Label-based security (exemplified by SELinux, and its predecessors in
MLS systems) attaches security policy to the data. As the data flows
through the system, the label sticks to the data, and so security
policy with respect to this data stays intact. This is a good approach
for ensuring secrecy, the kind of problem that intelligence agencies


have.

Labels are also a good approach for ensuring integrity, which is one of
the most fundamental aspects of the security model implemented by
SELinux.

Some may infer otherwise from your document.

  

Not only that, the implication that secrecy is only useful to
intelligence agencies is pretty funny. Personally, I think that
protecting the confidentiality of my data is important (and my bank and
health care providers protecting the data they have about me). Type
Enforcement was specifically designed to be able to address integrity
_and_ confidentiality in a way acceptable to commercial organizations.

Karl



Shouldn't that be _OR_, as I have always understood confidentialy
models like BLP are by their very nature incompatible with integrity
models like Biba. Given this incompatibity, I think the idea that
BLP style use of lables (ss/* property and the likes) is only usefull
to intelligence agencies may well be correct, while usage for integrity
models like Biba and CW would be much broader than that.
  
Biba and BLP are only incompatible if they are using the same label, if 
each object has a confidentiality and integrity label they work fine 
together (as well as MLS systems work in general that is). Type 
enforcement, however, lets you accomplish both integrity and 
confidentiality (though not easily hierarchal confidentiality*). Take a 
mail client for example, I could argue that my mail is confidential so I 
label it my_mail_t and only give access to my mail client to read it and 
the MTA to write it. Further I limit access of my mail client to objects 
that can reduce its integrity such as untrusted files in /tmp, less 
trusted user home directories and so on. Despite AA advocate claims that 
info flow doesn't matter to integrity it does. I must be able to see 
what can write to objects that my mail client can read if I want to make 
any claims about its integrity.


* hierarchal confidentiality is obtained with an additional BLP label 
that is evaluated as set of constraints over the type enforcement 
permissions.
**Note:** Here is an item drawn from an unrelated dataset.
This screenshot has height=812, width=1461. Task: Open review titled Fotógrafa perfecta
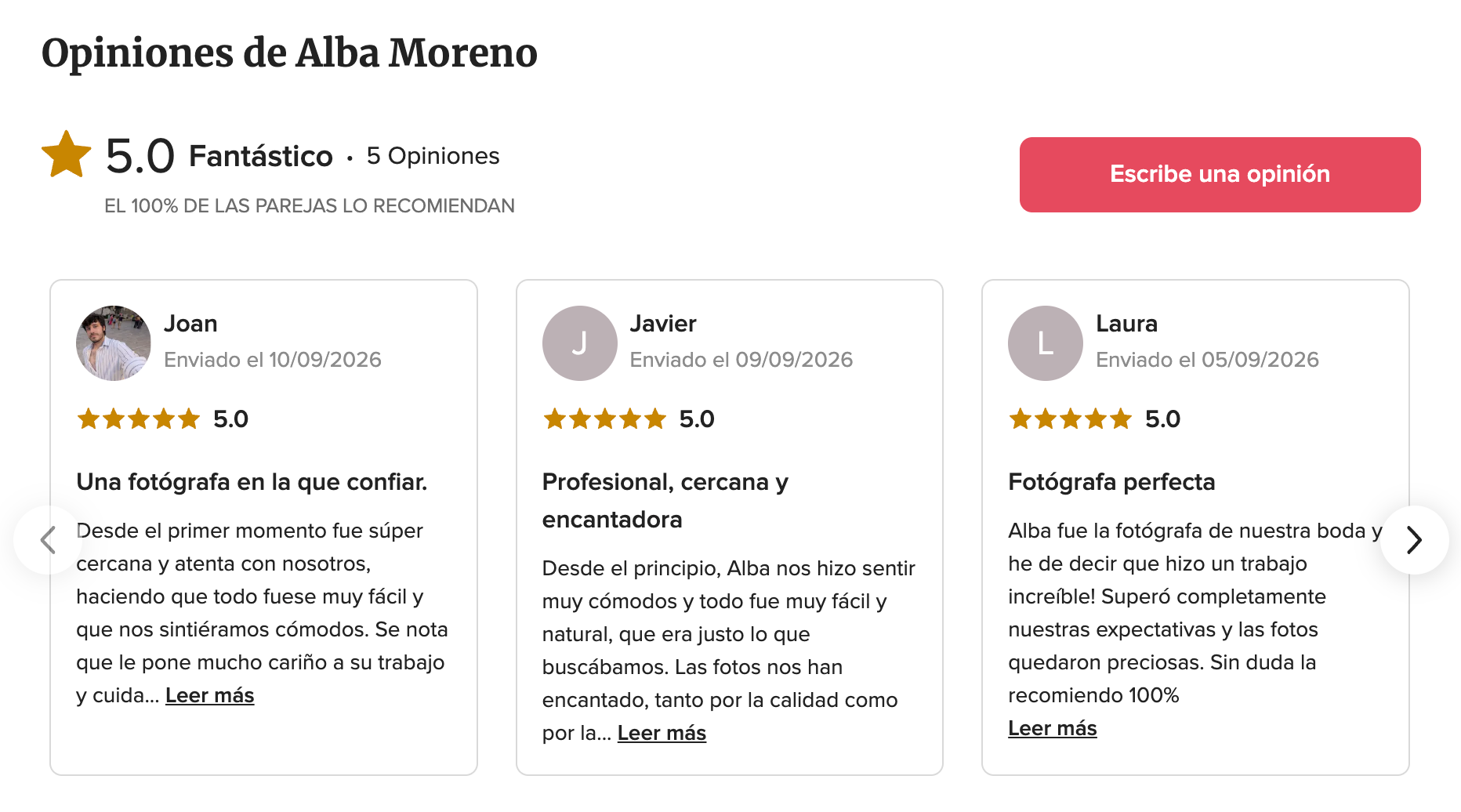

SELinux is extensible in this way where AA is not.



A path based 'least priviledge' (POLP) solution would I think on its own
address neither integity nor confidentiality, and next to this would
proof to be yet an other 'fat profile' administration hell.

Having said that, I feel a path based solution could have great potential
if it could be used in conjunction with the object capability model, that
I would consider a simple and practical alternative integrity model that
does not require lables in an MLS maner, and that extends on the POLP
concept in a way that would be largely more practical.
  
This would be combining two bad systems to get a worse one IMO. 
Capability systems are inherently discretionary since propagated 
capabilities must be removed at the discretion of the possessor of the 
capabilities.


The argument that labels are not practical has yet to be shown but is 
thrown around as if it is fact. Path based systems are inferior to label 
based systems based if for no other reason than path based systems can't 
control transient objects. With policy based type transition in SELinux 
when my ssh client writes my agent socket to /tmp/ssh-xx SELinux 
calculates a type transition based off my domain to label it 
sysadm_ssh_t (or whatever is appropriate) whereas path based systems 
can't possibly control access to these objects. The same goes for any 
files written to home directories by user apps.



That is, using 'thin' path based profiles would become very practical if
all further authority can be communicated using handles in the same way
that an open file handle can be communicated.
  


Once again, this creates a discretionary system that would not work 
without modifying every single application that uses such authority (and 
trusting the code is bug free so that it does the right thing) and gives 
you an inflexible, decentralized, unmaintainable, unanalyzable policy 
since it is distributed throughout code all over the system, you give 
users no way to change the security characteristics of the system.